→ **Source passage**:

————

Israel was accused of starving Palestinians in Gaza during a weekly briefing from Qatar's Foreign Ministry spokesperson, Majed Al-Ansari.

Al-Ansari noted that the aid being allowed into Gaza is only a small portion of what is required for the more than 2 million people living in the strip, a sentiment that aid groups have stated for months. According to a summary of the briefing posted on X, Al-Ansari said there has not been significant pressure from the international community to force Israel to allow unconditional entry of aid into Gaza.

"The deliberate starvation of the Palestinian people cannot be tolerated and the international community must stand against this issue," the ministry wrote on X.

The United Nations Security Council passed a resolution ordering the "unhindered delivery" of humanitarian assistance in Gaza. Israel has said it is allowing aid into Gaza and has blamed Hamas for keeping supplies away from civilians.

Some of the most vital goods for Gaza 'have been turned away,' Oxfam CEO tells NBC News

As displaced Palestinians in Gaza continue to face risk of famine and infectious disease due to poor sanitation conditions in overcrowded refugee camps, aid groups are struggling to get basic lifesaving supplies through Gaza's limited land border crossings.

"Oxfam and the entire humanitarian community are facing constant barriers to delivering aid in Gaza — some of the most vital goods to deliver a safe and dignified response have been turned away," Abby Maxman, Oxfam America's president and CEO, told NBC News today.

Entry points for aid into Gaza are limited to two land crossings: Egypt's Rafah border and the Israeli-controlled Kerem Shalom border. Humanitarian aid trucks are inspected by COGAT — Israel’s military wing dedicated to Palestinian territories — and several international aid agencies have described bureaucratic hurdles from both Israeli and Egyptian border officials that have left lifesaving basic supplies rejected and sitting at the border for long periods.

Aid agencies have to contend with items that might be viewed as "dual-use" by Israeli authorities, such as fuel, and as such are largely prohibited to cross either border. But items that have been turned away in recent weeks include menstrual pads, toilet chairs, sleeping bags, water testing kits and tent poles, according to international humanitarian aid workers.

————

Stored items
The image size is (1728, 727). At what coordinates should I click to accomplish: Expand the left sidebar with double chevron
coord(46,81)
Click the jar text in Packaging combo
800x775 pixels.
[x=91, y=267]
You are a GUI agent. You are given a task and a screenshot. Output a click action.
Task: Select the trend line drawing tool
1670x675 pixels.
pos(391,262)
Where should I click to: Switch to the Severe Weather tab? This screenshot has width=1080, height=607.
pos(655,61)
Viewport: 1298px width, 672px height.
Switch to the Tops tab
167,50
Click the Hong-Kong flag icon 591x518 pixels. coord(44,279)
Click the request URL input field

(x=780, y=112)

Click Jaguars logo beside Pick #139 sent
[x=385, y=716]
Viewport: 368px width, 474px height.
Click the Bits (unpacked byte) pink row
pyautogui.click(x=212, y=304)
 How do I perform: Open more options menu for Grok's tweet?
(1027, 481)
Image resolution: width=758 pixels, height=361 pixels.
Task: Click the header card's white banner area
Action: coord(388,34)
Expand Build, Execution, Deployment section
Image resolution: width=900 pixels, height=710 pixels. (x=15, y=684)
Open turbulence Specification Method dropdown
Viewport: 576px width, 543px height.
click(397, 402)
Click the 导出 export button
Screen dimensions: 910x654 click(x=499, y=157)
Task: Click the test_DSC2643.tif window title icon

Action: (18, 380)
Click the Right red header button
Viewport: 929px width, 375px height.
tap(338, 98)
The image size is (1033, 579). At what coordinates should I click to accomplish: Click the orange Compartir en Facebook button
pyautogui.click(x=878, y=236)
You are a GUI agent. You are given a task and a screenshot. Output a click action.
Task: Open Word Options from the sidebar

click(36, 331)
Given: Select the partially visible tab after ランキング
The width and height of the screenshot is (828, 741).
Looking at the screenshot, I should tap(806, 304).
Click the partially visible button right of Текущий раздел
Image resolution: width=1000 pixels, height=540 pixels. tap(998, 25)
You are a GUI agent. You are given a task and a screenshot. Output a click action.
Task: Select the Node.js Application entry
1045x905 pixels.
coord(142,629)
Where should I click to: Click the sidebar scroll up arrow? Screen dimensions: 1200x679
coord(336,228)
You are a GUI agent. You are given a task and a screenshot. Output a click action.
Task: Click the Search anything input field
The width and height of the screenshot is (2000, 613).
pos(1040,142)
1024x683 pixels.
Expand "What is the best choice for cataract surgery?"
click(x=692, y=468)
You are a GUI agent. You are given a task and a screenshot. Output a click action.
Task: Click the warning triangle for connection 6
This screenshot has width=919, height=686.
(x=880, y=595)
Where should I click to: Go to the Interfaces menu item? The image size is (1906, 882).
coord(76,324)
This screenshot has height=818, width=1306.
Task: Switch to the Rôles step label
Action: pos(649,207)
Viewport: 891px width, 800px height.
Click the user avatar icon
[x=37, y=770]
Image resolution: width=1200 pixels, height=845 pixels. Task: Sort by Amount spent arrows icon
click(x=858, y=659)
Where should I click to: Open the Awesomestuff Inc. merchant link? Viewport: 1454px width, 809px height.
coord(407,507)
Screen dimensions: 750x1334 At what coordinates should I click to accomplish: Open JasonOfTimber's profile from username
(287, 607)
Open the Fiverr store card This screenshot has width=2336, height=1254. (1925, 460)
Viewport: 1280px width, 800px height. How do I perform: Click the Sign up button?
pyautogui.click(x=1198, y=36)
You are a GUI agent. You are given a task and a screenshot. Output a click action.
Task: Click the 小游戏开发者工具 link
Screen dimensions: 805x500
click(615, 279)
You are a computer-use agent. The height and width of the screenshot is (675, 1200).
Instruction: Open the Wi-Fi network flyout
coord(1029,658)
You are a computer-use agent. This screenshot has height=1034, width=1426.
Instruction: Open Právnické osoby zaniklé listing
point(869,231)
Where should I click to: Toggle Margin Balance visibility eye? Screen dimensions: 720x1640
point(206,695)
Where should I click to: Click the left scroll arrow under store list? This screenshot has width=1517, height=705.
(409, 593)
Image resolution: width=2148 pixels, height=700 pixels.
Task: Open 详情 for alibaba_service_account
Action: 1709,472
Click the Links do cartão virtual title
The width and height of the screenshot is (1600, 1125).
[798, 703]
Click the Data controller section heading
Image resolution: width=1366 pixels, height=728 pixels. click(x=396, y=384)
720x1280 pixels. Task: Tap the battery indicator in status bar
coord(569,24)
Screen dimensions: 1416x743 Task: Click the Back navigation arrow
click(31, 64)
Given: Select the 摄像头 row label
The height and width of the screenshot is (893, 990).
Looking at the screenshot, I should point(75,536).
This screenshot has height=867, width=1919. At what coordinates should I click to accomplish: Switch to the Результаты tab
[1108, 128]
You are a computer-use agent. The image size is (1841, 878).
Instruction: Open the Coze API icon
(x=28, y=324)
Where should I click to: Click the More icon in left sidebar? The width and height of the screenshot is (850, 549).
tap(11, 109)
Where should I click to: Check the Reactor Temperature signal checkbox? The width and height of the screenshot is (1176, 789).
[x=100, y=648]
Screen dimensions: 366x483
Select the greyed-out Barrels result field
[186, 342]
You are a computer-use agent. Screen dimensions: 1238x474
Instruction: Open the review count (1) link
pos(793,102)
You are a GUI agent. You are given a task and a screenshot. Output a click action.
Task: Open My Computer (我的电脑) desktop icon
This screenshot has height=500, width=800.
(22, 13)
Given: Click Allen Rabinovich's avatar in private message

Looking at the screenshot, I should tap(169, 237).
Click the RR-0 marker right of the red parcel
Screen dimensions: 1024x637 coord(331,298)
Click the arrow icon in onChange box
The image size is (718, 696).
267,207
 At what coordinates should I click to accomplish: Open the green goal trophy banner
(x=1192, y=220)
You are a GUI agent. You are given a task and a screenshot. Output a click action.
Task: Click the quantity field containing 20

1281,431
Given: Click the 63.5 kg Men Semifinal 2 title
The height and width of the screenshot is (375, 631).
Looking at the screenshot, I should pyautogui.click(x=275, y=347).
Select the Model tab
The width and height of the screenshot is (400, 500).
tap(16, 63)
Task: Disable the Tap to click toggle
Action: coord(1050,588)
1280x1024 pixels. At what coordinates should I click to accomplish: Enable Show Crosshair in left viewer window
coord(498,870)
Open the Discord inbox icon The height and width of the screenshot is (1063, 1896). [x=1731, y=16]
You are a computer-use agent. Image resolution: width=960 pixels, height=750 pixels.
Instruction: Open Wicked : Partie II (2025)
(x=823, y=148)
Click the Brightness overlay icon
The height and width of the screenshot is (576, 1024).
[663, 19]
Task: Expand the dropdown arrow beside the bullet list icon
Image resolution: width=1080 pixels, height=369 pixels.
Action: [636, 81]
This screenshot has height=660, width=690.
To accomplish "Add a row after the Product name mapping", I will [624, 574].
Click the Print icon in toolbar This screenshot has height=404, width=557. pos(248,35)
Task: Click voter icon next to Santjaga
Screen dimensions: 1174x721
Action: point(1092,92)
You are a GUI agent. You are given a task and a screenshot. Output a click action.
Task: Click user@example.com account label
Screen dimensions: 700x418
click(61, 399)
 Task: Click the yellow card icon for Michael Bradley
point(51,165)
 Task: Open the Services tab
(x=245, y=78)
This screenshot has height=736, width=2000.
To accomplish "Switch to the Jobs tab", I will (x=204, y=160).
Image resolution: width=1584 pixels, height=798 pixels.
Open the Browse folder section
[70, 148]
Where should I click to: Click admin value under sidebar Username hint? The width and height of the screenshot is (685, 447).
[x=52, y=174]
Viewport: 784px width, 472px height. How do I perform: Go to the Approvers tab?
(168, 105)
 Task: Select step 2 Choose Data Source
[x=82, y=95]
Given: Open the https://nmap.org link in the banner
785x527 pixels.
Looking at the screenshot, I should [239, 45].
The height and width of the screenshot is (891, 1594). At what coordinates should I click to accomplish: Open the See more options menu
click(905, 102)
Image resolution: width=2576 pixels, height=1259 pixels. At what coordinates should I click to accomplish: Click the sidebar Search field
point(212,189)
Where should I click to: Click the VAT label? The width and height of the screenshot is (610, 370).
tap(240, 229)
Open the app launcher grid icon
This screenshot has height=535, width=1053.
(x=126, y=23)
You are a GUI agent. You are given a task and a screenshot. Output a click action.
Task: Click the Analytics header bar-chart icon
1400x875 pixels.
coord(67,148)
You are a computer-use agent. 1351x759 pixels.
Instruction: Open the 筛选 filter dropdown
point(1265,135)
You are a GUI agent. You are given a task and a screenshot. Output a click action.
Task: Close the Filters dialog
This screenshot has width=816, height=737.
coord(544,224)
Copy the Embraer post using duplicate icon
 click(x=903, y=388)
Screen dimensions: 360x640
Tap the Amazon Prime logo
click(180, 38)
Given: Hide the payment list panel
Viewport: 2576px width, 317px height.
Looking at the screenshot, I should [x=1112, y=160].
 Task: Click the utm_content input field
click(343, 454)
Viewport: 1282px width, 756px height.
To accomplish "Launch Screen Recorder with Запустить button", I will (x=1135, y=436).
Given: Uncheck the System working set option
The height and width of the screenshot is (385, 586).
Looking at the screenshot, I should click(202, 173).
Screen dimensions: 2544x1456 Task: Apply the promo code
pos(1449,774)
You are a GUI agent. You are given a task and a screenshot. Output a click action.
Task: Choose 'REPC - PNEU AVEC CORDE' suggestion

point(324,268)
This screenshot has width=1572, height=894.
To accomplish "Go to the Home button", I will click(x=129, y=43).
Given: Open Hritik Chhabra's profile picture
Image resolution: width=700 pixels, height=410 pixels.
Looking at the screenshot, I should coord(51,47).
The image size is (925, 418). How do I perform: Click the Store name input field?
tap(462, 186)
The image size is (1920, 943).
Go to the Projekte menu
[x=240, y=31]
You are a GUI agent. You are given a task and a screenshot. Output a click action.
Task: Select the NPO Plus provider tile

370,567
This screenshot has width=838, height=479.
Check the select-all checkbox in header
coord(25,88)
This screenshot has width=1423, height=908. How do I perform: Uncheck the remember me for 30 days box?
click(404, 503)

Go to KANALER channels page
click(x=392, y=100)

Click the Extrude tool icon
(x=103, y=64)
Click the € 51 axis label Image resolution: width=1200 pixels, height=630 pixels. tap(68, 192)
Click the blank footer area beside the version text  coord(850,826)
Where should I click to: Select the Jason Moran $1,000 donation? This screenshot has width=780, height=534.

————

→ **Activity**:
Transcribe the part of the news report on aid to Gaza starting with "Entry points for" and going on through "humanitarian aid workers.". Nothing in the records is needed for this work.

→ **Output below**:
Entry points for aid into Gaza are limited to two land crossings: Egypt's Rafah border and the Israeli-controlled Kerem Shalom border. Humanitarian aid trucks are inspected by COGAT — Israel’s military wing dedicated to Palestinian territories — and several international aid agencies have described bureaucratic hurdles from both Israeli and Egyptian border officials that have left lifesaving basic supplies rejected and sitting at the border for long periods.

Aid agencies have to contend with items that might be viewed as "dual-use" by Israeli authorities, such as fuel, and as such are largely prohibited to cross either border. But items that have been turned away in recent weeks include menstrual pads, toilet chairs, sleeping bags, water testing kits and tent poles, according to international humanitarian aid workers.